==== AVAILABLE RECORDS

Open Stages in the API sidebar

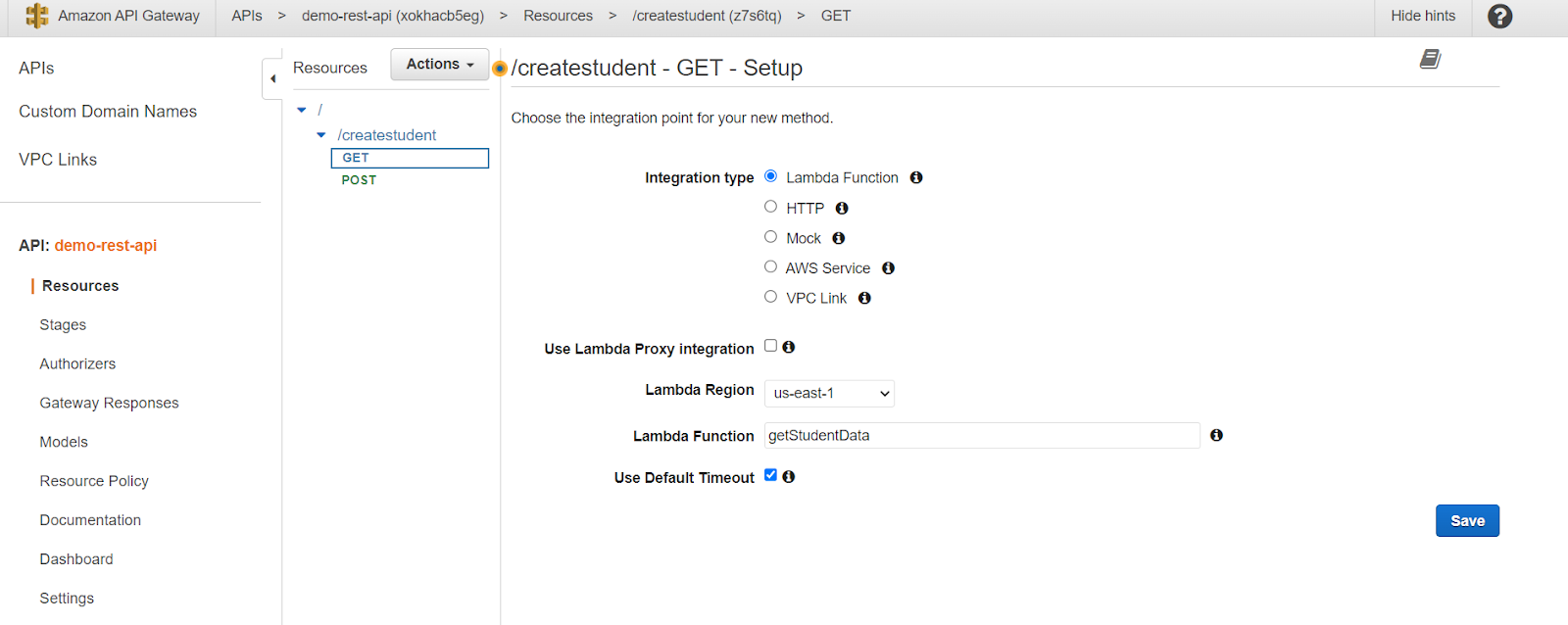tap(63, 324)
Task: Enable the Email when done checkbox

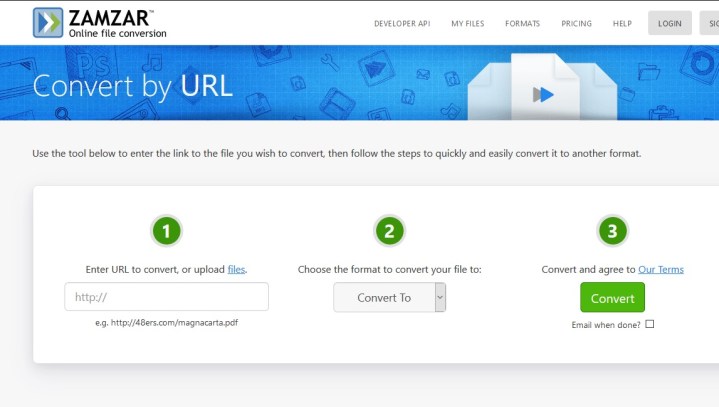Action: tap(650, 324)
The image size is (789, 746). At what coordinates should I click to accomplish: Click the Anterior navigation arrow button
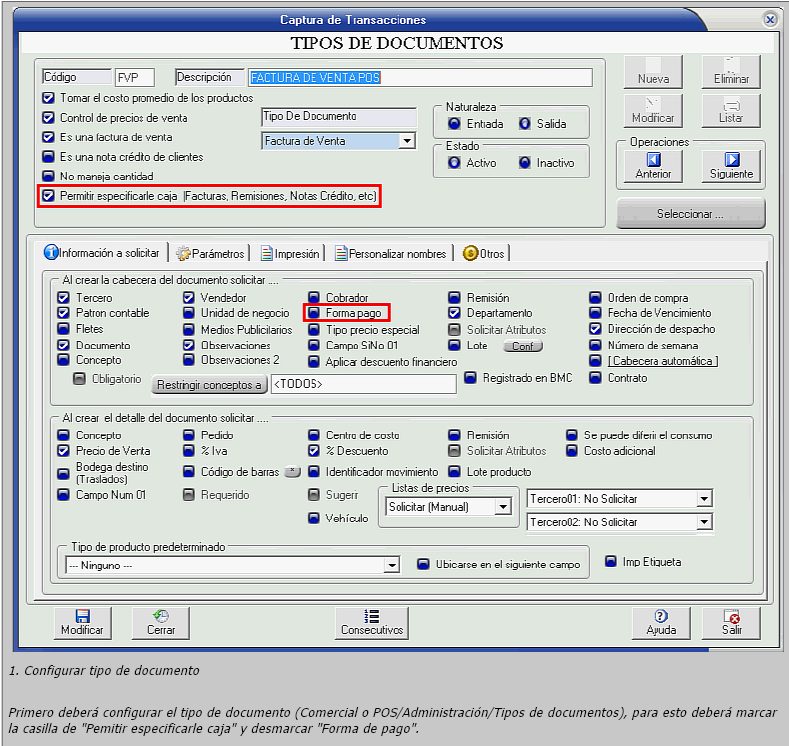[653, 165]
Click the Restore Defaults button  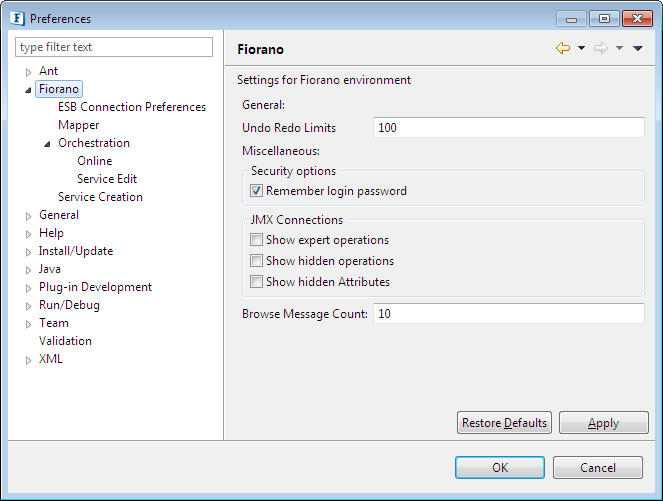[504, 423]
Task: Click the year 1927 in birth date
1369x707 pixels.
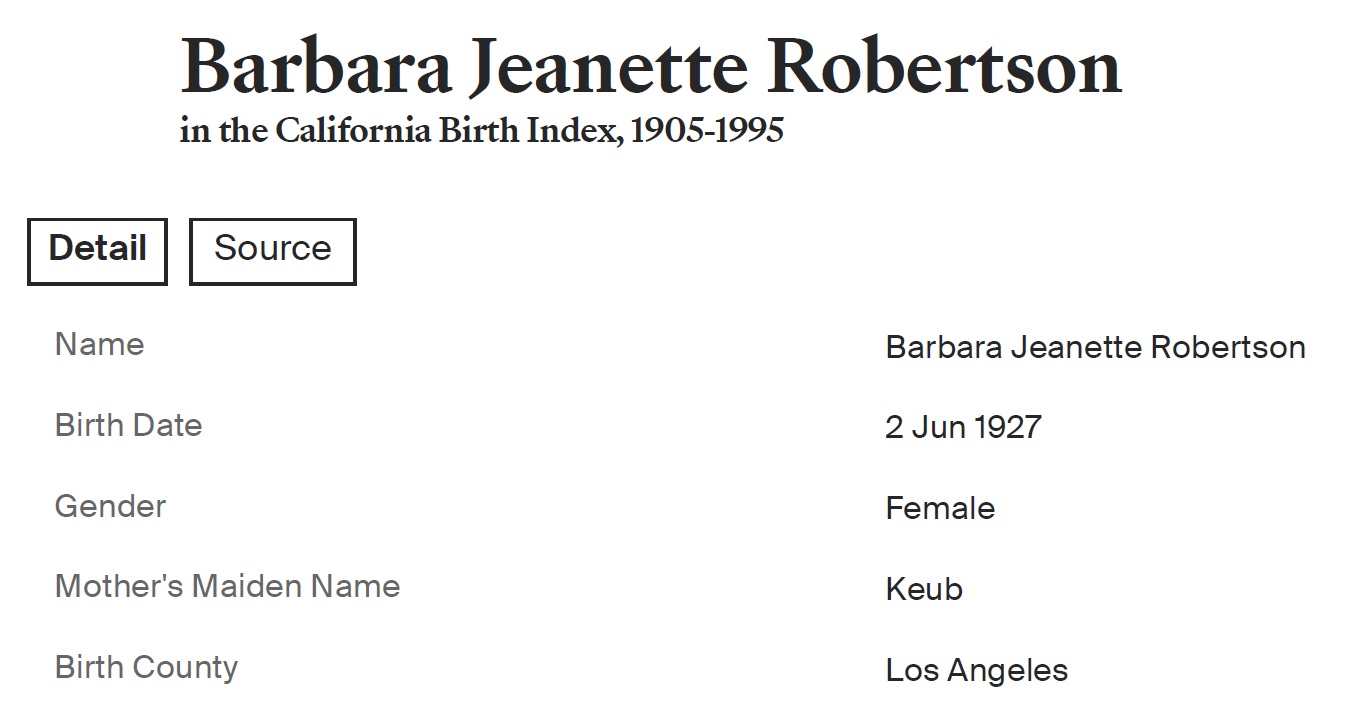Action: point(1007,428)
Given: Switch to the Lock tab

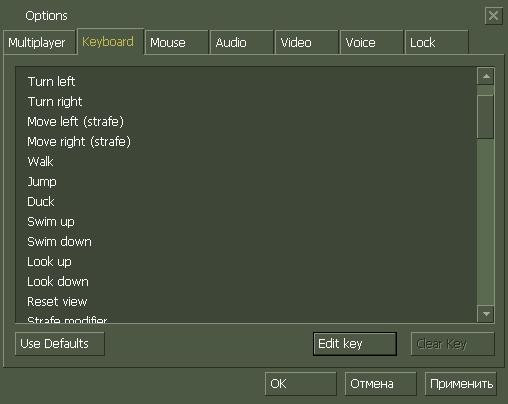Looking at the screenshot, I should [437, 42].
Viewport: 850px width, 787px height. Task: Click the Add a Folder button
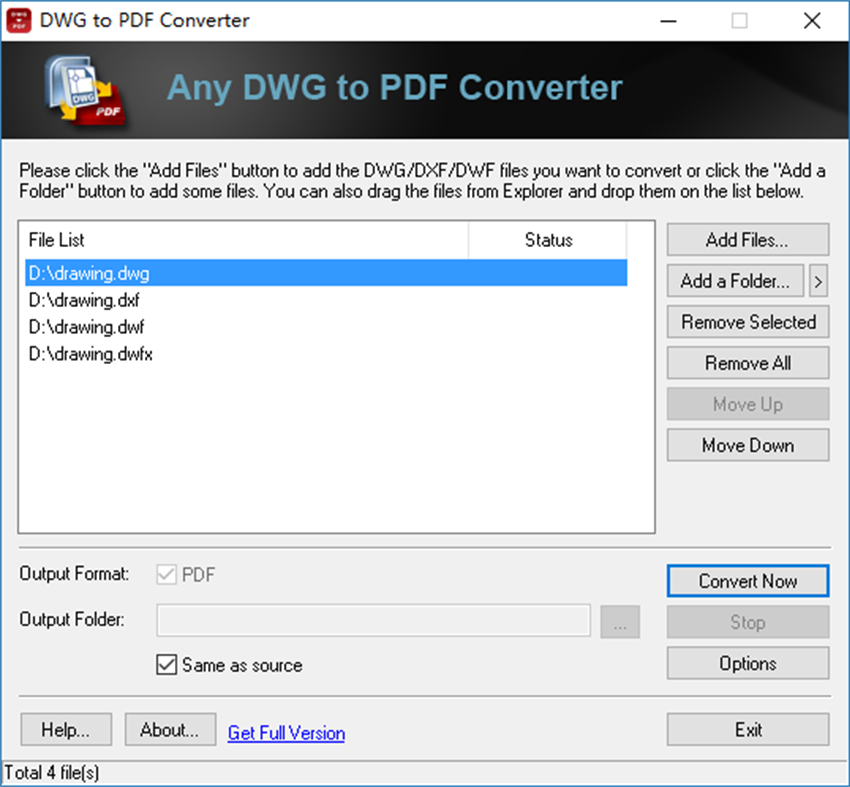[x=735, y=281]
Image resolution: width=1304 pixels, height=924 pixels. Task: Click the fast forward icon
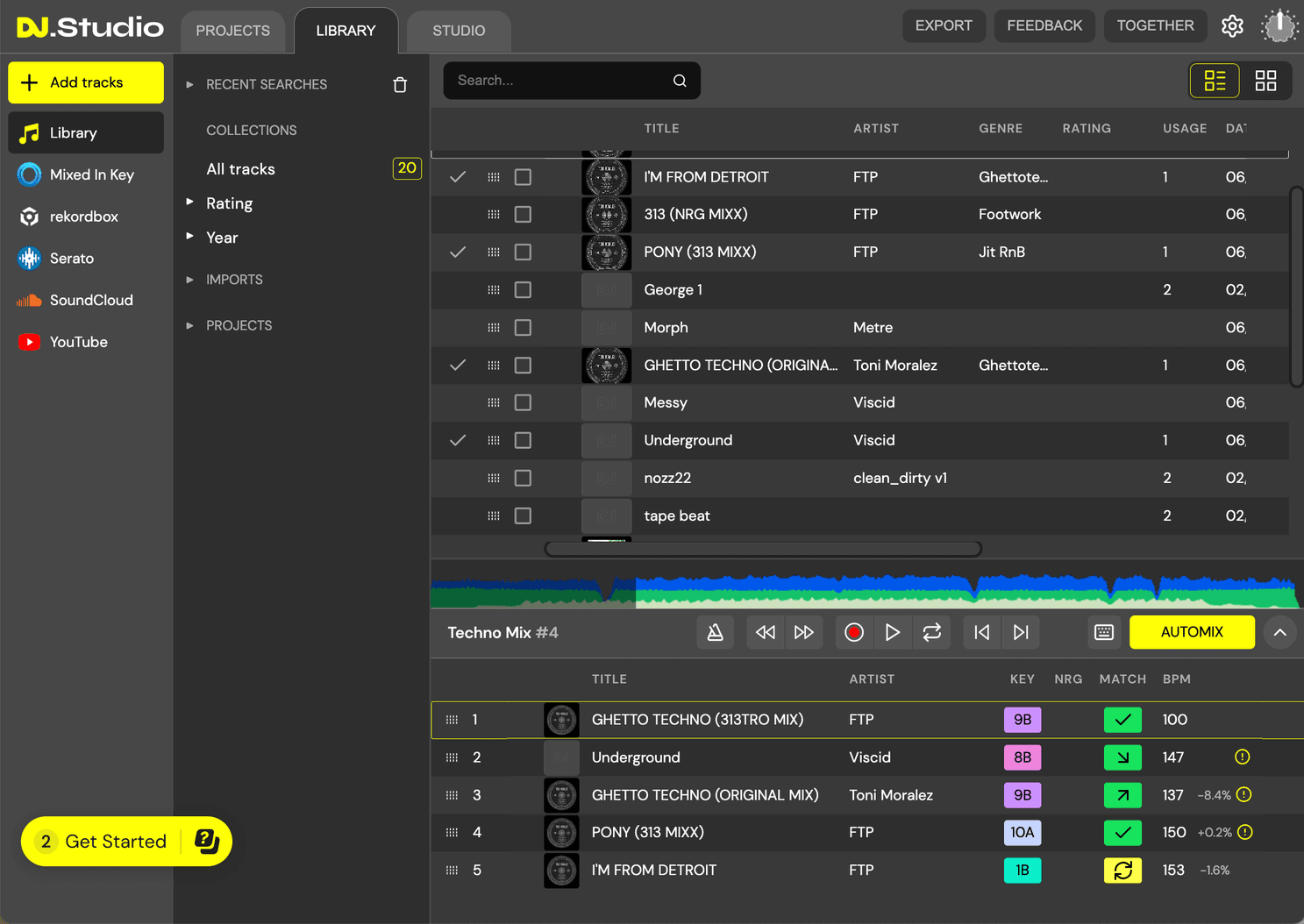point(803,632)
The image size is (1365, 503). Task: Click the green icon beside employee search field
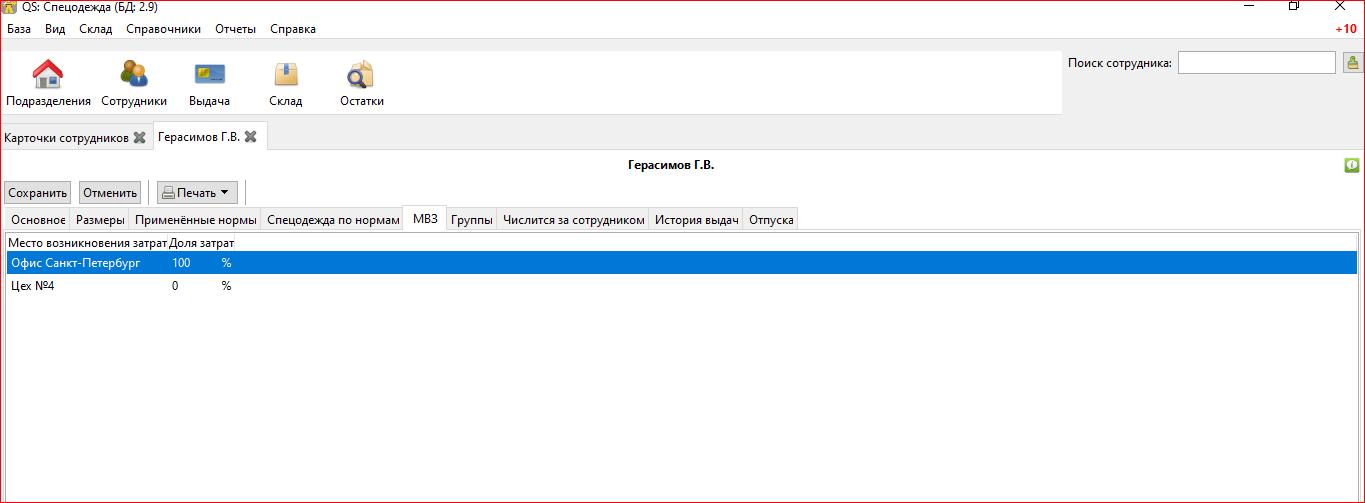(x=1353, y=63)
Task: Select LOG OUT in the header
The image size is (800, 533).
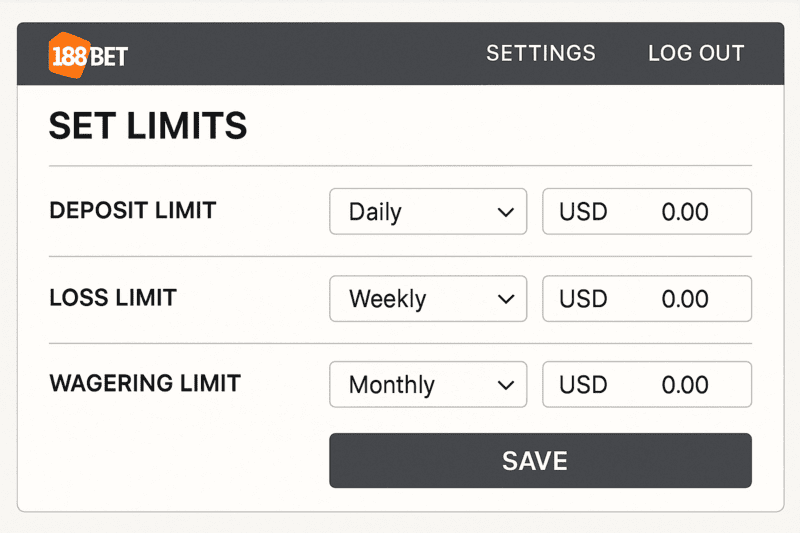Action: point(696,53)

========

▶ [ABOUT THIS EXERCISE]:
Leave out every picture and copy, exactly as written, the lines from the one with "Image resolution: width=1304" through the end of the records above.

▶ [REPLY TO THE EXERCISE]:
Image resolution: width=1304 pixels, height=924 pixels. Task: Click the fast forward icon
point(803,632)
The image size is (1365, 503). Task: Click the green icon beside employee search field
(x=1353, y=63)
Task: Select LOG OUT in the header
The image size is (800, 533).
Action: point(696,53)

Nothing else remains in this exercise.